A Perfect Pitch Helps a Startup Clean Up at Inventors Day
Student entrepreneurs compete for $80,000 at BulbHead.com competition
Posted in: Business, University
A three-month trek through Colombia and discovery of the healing powers of calendula has led to a new life purpose for a budding entrepreneur who cleaned up at Montclair State University’s annual pitch contest with a new and natural product for feminine hygiene.
“I vividly remember telling myself, If I don’t find myself in Colombia I hope I find something that will change my life,” says Lisa Noesi. As a winner lauded for perfectly pitching her flower-based cleanser, she’s now sharing $80,000 in prize money at this year’s BulbHead.com Inventors Day for Aspiring Entrepreneurs. “I guess I did.”

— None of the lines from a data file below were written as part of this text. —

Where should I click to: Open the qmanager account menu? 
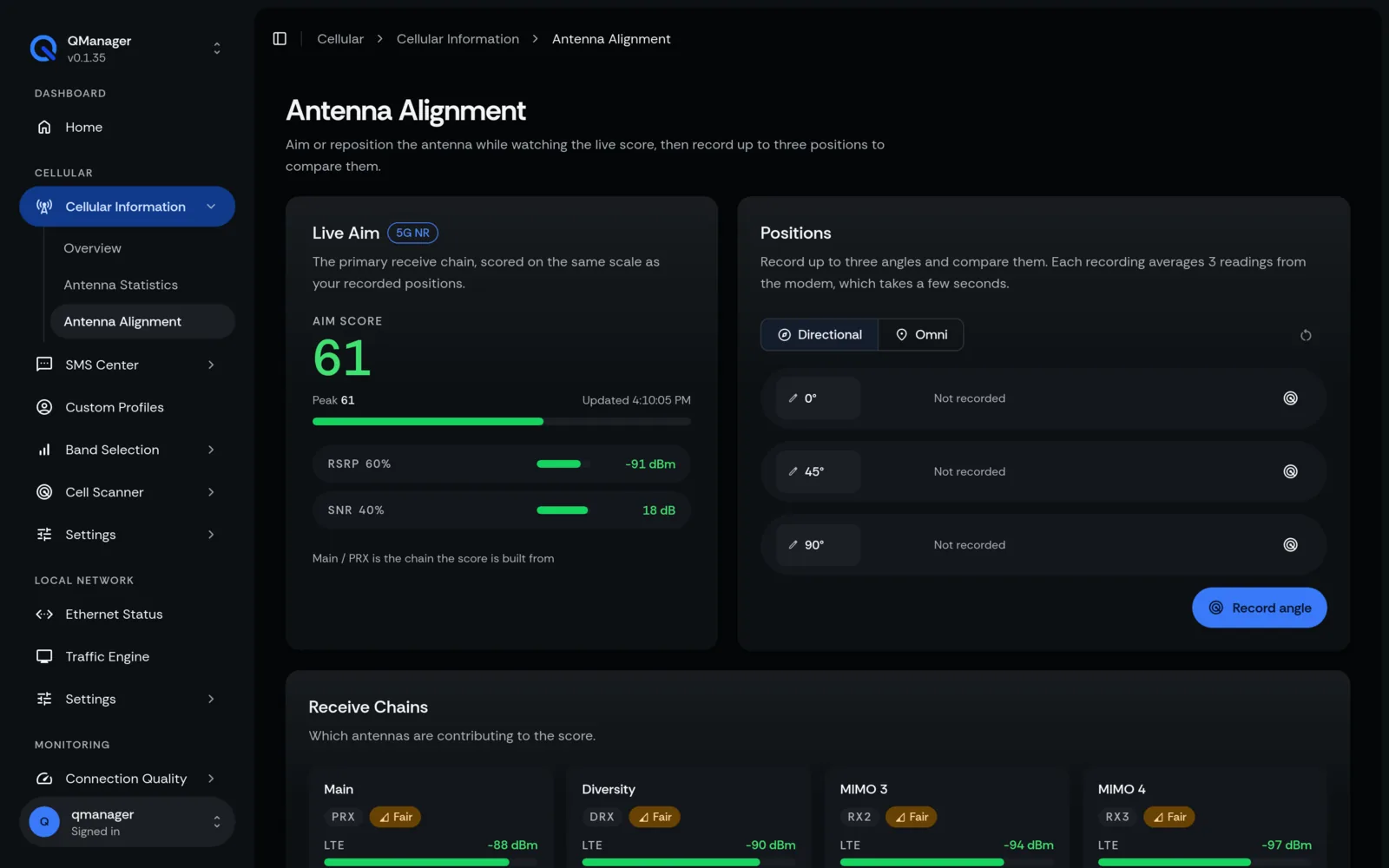click(x=127, y=822)
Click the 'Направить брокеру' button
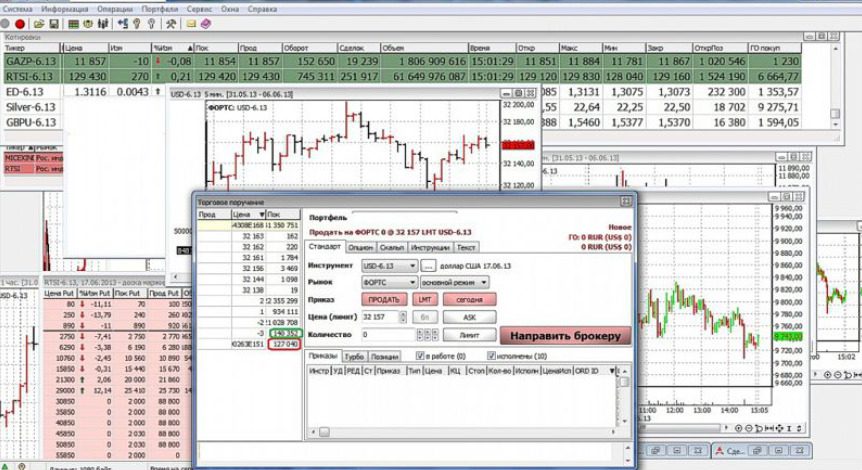The height and width of the screenshot is (470, 862). (x=565, y=336)
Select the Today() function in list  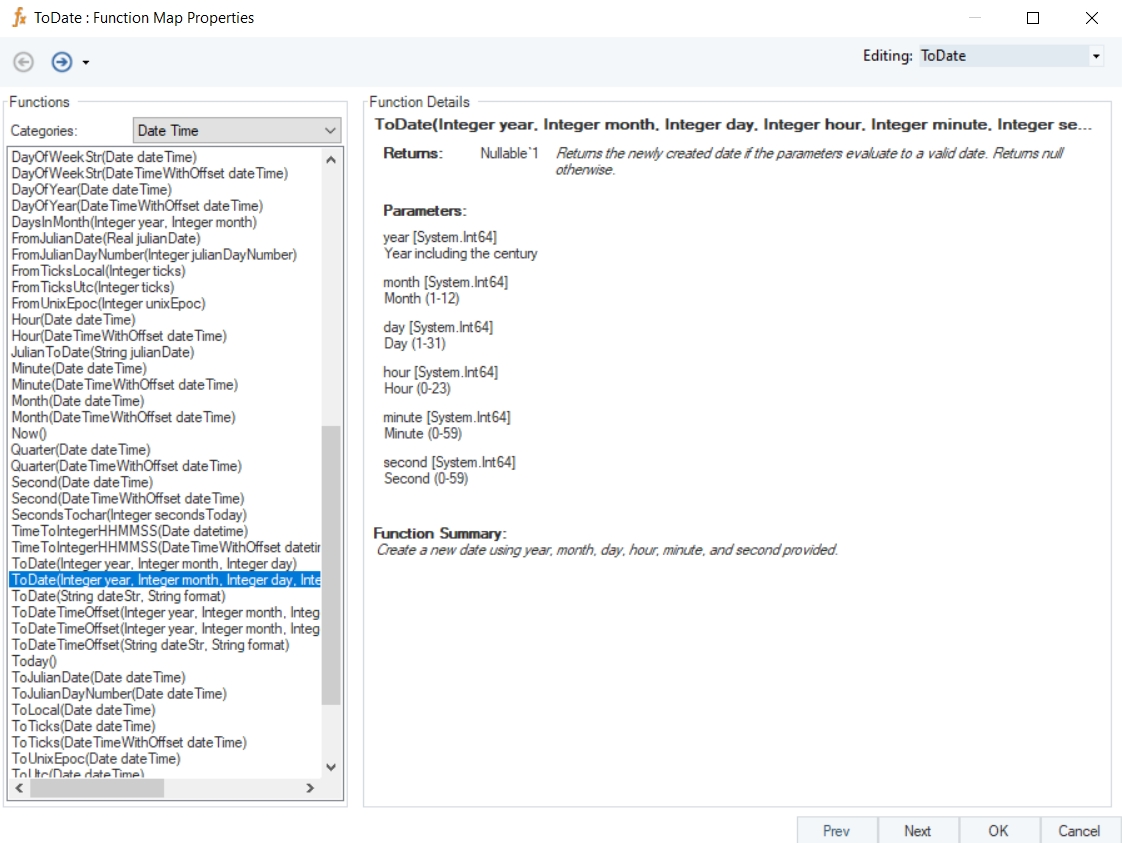34,661
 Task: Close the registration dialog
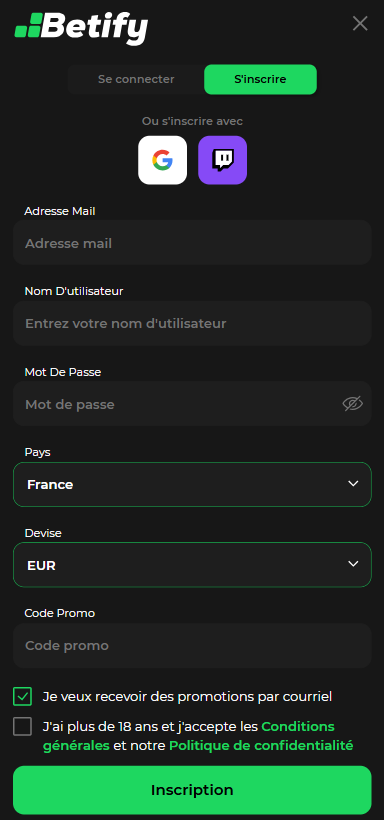point(360,23)
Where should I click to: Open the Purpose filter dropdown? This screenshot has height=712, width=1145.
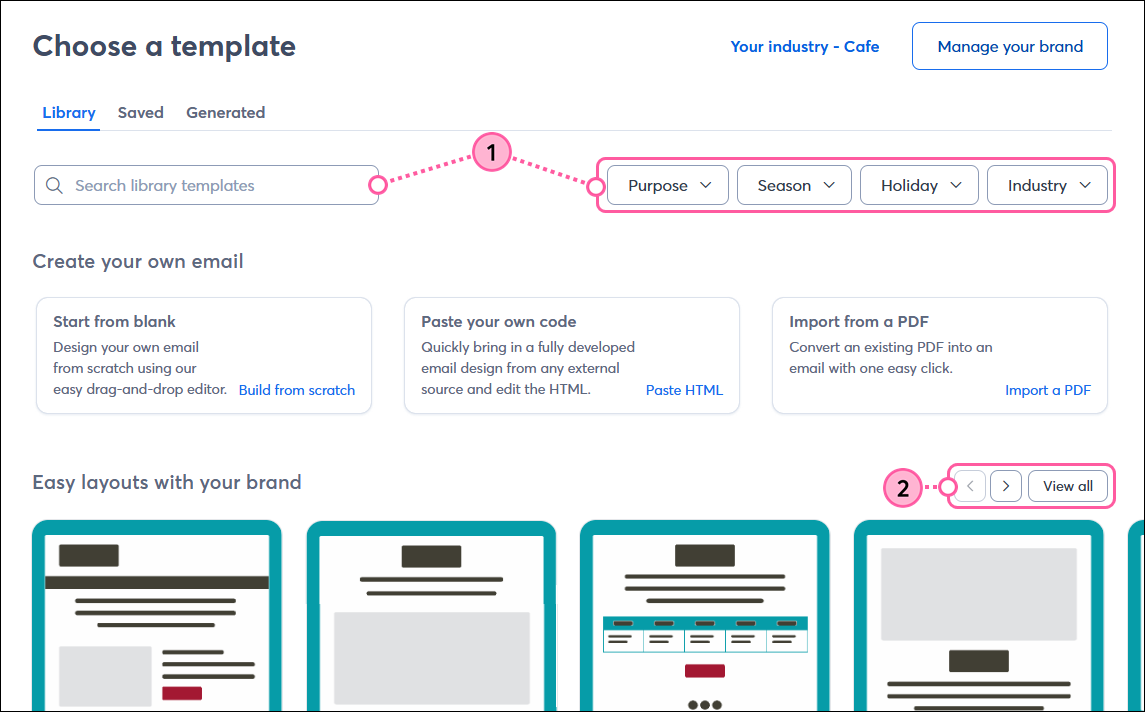point(667,185)
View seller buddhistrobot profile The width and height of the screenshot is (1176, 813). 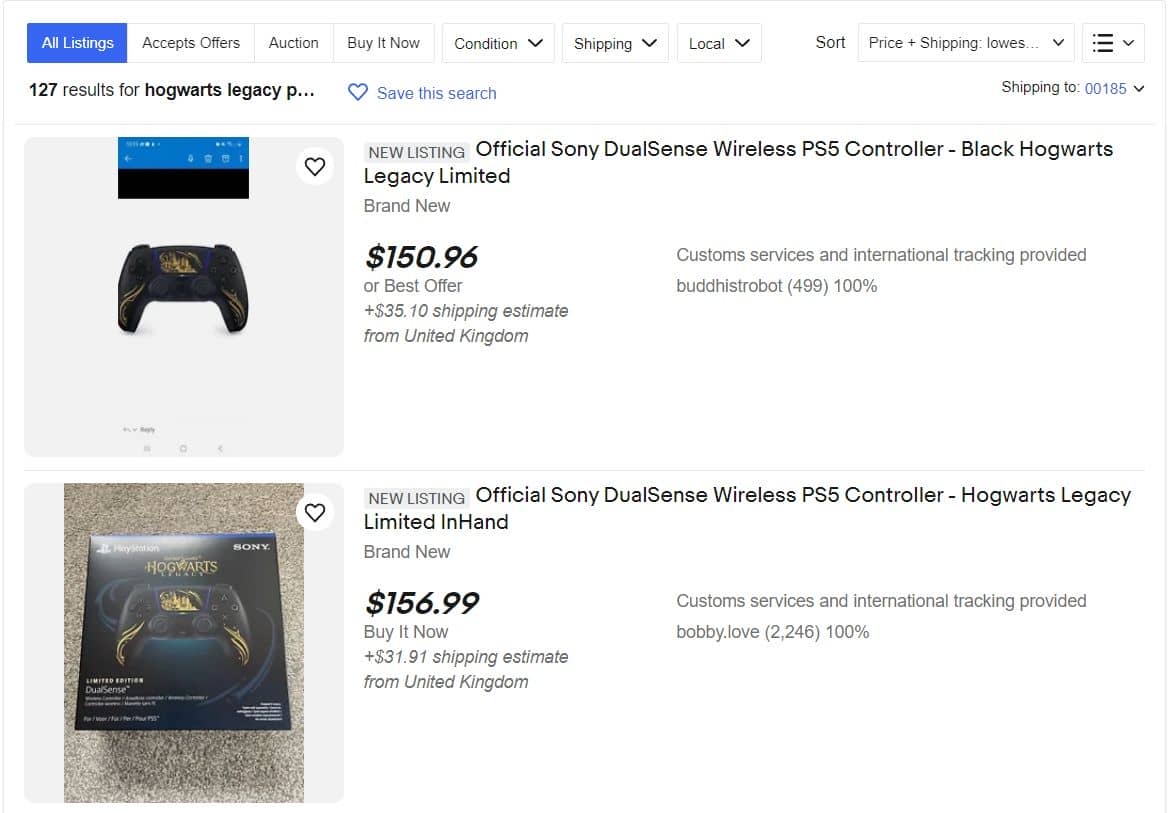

Montclair State’s pitch day is the highlight of the process launched by the Feliciano Center for Entrepreneurship to encourage students from across campus to develop promising business ideas. The Shark Tank-inspired contest gives student ventures a chance to test the waters, pitch their visions and turn their passions into profits. The prize money, donated by AJ Khubani, CEO and founder of BulbHead.com, is the largest collegiate funding pool at a New Jersey university or college.
On May 8, a large audience watched the finals in Montclair State’s University Hall. The students presented their ideas, product samples and PowerPoint presentations to entrepreneur experts, including Khubani, a 1984 graduate who has invested significantly in the University’s business program.
“I love coming back to Montclair State,” he told students. “I started Telebrands right here on this campus. I would sit in the Student’s Center top floor – I didn’t have a laptop back then but I had a notepad – thinking about what products to sell.” Those products are now iconic “As Seen on TV” and the online marketplace BulbHead.com brand.
The University offers a certificate in entrepreneurship, which teaches the real-life skills needed to launch a successful enterprise. This year, current issues like student debt, childhood obesity and sustainability invited heavy thinking on novel ways to tackle those problems. With the pitch contest’s reach across campus, students draw on each other’s expertise, whether it’s business or graphic arts, computer science or psychology.
The University also provides networking opportunities with alumni and professors’ expertise. Specialized classes and facilities like the MIX Lab with 3D printers for innovation and design enable students to fully develop and test their ideas. A team this year, for example, created 3D fishing gear that placed third in the statewide UPitchNJ Competition.
“If you prepare and if you work hard, when the opportunity comes and makes itself known to you, you will be ready to take it,” said OxiClean pitchman Anthony “Sully” Sullivan, who served as master of ceremonies. “If you put the work in, if you’re gritty, if you do the late nights and the weekends, and work harder than the person next to you, you can be successful and you can make your business work.”
Prize money will help the three winning start-ups – the feminine cleanser, a free-styling rap app and kindness beads – seize this new opportunity, and strengthen and grow their business models.
As the first-place winner, Mavo Care was awarded $50,000 to scale up production and testing of the all-natural feminine cleanser. Noesi, who studies Gender, Sexuality and Women’s Studies, teamed with Visual Communication Design majors Kenna Brockway and Nicole Curley. Judges admired their candid opening pitch and said their idea fills a need in the feminine hygiene market.
Second place and $20,000 went to the freestyling, songwriting and music-sharing platform Hypeman. It’s the brainchild of Robert McPherson, a Computer Science major, who has teamed with Finance major Anthony Russo to market an app that provides access to thousands of rhymes at the touch of a button.
In designing the app, McPherson says he was inspired by the large number of Montclair State students making their own “impressive and fun art,” particularly hip-hop. Hypeman is available as a download for Android from Google Play and will soon be available for iPhones. “Anyone who tries it will definitely want to have it,” says pitch judge Arline Wall, a new product design and development leader.
Third place went to Good Deed Bead, a startup that aspires to inspire people to spread good deeds, both big and small. “We believe that one single act, represented by one single bead, can help make the world a brighter place,” says Lauren Elwell, who graduated in 2018 with a degree in Family and Child Studies, and Jacqueline Lynch, who studies Sports, Events and Tourism Marketing. They received $10,000 to continue to grow their business.
At each prize level, team members will share 20 percent of the award, with the remaining 80 percent to be invested in the startup venture under the coaching of the Feliciano Center for Entrepreneurship.
The daylong event also saw the awarding of the $5,000 Promise Prize award to Alicia-Ann Caesar. Only about a dozen schools across the nation are awarded the prize sponsored by Change Create Transform Foundation, to reward students’ academic excellence, leadership, scholarship, initiative, service and entrepreneurship. Caesar is pursuing her MBA at Montclair State while working at Cerebral Palsy of North Jersey and volunteering her time with community gardening.